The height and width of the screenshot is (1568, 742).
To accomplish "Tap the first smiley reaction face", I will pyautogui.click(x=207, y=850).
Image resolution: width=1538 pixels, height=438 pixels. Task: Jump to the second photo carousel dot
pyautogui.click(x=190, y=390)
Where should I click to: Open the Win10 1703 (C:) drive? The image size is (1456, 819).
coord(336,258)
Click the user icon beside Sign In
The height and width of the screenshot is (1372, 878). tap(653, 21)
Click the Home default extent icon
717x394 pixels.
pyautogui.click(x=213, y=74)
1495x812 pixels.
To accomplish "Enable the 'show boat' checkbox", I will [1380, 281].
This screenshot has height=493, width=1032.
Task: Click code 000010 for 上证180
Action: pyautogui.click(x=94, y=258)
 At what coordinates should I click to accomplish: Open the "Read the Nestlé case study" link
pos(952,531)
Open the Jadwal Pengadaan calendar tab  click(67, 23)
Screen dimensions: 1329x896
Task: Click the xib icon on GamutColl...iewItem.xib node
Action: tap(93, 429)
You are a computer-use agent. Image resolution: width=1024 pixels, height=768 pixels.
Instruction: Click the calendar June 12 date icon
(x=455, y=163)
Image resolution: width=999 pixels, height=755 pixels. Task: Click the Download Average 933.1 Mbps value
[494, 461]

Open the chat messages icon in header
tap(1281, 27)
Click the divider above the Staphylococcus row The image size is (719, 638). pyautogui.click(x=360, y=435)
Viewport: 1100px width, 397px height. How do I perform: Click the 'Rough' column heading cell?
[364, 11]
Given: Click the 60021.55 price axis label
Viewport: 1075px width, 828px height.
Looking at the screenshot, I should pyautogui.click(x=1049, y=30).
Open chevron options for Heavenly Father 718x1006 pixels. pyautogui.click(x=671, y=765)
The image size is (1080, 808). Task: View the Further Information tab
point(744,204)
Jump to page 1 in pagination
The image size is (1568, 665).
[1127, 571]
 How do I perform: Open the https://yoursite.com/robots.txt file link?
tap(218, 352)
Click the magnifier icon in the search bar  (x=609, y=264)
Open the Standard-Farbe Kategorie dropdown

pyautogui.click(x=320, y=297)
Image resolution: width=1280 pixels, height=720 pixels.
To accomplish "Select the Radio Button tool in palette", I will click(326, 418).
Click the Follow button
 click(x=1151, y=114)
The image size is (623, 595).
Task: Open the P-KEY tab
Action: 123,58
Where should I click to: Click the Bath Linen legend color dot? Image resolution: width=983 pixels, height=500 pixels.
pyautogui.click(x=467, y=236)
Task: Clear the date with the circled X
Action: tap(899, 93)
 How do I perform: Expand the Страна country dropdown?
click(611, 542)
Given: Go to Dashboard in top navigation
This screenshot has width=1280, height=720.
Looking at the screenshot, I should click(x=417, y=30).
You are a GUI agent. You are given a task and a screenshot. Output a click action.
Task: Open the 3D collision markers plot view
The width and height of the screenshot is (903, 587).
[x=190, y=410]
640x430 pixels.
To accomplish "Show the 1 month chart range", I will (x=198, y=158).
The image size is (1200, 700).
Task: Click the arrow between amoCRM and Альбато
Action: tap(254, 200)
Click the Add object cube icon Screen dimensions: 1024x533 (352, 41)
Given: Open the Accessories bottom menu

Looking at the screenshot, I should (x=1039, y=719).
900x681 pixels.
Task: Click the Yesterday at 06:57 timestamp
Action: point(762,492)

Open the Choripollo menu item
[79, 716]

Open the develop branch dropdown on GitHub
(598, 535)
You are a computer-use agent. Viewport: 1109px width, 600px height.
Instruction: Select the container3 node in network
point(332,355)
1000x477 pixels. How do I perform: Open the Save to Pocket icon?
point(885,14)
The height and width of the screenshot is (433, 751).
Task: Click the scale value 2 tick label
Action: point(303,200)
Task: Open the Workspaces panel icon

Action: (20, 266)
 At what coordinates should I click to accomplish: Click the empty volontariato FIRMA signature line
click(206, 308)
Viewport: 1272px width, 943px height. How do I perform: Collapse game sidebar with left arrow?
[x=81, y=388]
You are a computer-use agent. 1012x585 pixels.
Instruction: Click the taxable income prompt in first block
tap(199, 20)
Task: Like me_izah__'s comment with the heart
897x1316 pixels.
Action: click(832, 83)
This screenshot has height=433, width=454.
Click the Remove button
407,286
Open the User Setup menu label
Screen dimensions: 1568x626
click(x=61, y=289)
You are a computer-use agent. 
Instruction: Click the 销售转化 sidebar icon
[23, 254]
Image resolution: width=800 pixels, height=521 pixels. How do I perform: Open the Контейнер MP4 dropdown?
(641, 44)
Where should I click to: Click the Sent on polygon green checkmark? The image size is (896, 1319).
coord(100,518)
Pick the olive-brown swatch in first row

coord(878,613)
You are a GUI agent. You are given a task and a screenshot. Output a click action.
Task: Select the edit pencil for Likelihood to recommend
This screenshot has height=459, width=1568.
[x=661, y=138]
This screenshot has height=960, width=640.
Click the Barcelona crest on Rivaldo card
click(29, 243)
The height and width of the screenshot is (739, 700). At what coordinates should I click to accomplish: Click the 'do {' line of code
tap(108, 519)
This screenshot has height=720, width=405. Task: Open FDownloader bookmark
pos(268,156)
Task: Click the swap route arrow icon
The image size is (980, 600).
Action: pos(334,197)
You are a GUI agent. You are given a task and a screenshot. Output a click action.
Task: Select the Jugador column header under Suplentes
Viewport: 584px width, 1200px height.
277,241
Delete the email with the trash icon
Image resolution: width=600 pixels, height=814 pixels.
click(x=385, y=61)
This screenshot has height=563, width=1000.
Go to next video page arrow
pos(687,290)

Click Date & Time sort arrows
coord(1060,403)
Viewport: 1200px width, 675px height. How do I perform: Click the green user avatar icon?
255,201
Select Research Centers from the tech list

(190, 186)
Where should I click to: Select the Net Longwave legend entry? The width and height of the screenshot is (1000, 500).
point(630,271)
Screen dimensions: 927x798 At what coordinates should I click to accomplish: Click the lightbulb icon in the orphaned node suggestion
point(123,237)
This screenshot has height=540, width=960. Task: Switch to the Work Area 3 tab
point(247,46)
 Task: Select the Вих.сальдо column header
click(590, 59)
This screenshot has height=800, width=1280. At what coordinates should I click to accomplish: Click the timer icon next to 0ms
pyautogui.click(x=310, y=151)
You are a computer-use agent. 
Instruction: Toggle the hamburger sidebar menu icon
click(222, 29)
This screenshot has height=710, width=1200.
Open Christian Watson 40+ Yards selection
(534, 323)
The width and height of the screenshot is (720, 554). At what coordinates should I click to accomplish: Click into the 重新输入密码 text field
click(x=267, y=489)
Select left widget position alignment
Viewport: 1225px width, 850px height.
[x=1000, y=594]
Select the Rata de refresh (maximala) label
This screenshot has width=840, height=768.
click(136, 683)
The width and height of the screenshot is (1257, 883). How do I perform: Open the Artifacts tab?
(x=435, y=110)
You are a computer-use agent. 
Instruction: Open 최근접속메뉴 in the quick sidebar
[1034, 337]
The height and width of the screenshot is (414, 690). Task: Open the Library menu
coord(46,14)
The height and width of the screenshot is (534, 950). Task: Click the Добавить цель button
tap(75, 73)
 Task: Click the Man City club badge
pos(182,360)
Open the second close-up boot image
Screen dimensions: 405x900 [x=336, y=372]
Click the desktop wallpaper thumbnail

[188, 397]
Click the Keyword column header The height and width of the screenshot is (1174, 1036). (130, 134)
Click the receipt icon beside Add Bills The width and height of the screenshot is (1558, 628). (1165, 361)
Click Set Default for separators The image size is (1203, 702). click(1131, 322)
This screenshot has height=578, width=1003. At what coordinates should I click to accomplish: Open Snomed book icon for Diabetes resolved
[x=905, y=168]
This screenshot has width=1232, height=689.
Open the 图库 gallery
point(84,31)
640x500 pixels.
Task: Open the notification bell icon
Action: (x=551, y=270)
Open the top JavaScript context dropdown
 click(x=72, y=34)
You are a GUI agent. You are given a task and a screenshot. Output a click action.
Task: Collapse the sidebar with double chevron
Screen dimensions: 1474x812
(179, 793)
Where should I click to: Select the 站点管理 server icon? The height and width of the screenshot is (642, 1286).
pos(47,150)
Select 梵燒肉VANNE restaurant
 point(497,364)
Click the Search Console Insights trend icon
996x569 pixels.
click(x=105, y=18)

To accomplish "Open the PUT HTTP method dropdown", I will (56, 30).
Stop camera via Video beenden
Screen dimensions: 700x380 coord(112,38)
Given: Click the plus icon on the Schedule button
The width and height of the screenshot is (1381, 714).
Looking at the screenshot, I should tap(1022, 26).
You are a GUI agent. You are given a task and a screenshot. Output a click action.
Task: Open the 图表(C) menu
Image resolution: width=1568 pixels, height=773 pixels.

──────────

WORK ITEM - Print the line that contains "Stop camera via Video beenden", then every later line of the entries above up to and including the last, all exactly as written.

RESPONSE TO THIS TASK -
Stop camera via Video beenden
Screen dimensions: 700x380 coord(112,38)
Given: Click the plus icon on the Schedule button
The width and height of the screenshot is (1381, 714).
Looking at the screenshot, I should tap(1022, 26).
You are a GUI agent. You are given a task and a screenshot. Output a click action.
Task: Open the 图表(C) menu
Image resolution: width=1568 pixels, height=773 pixels.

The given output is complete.